● What you are asked to do
Repeat the data exactly, leaving out any image.

(Beginning of Input for this task)

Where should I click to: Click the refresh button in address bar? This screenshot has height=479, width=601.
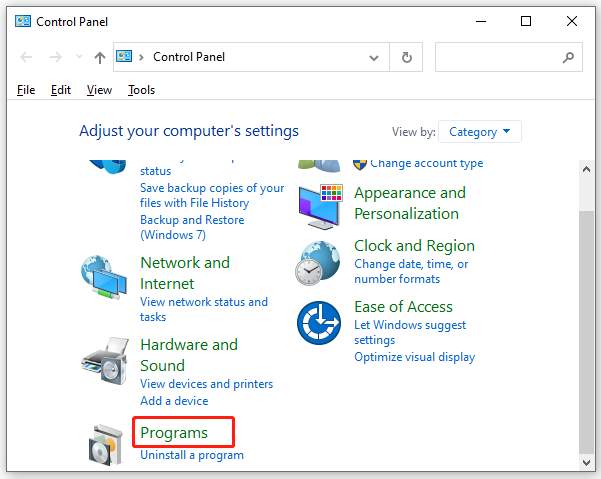point(406,57)
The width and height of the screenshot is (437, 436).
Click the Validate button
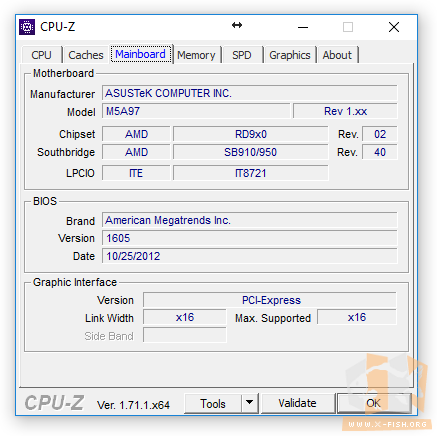297,403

(End of Input for this task)

● Answer box
Where should I click to: Click the refresh button in address bar? This screenshot has height=479, width=601.
point(406,57)
The width and height of the screenshot is (437, 436).
Click the Validate button
297,403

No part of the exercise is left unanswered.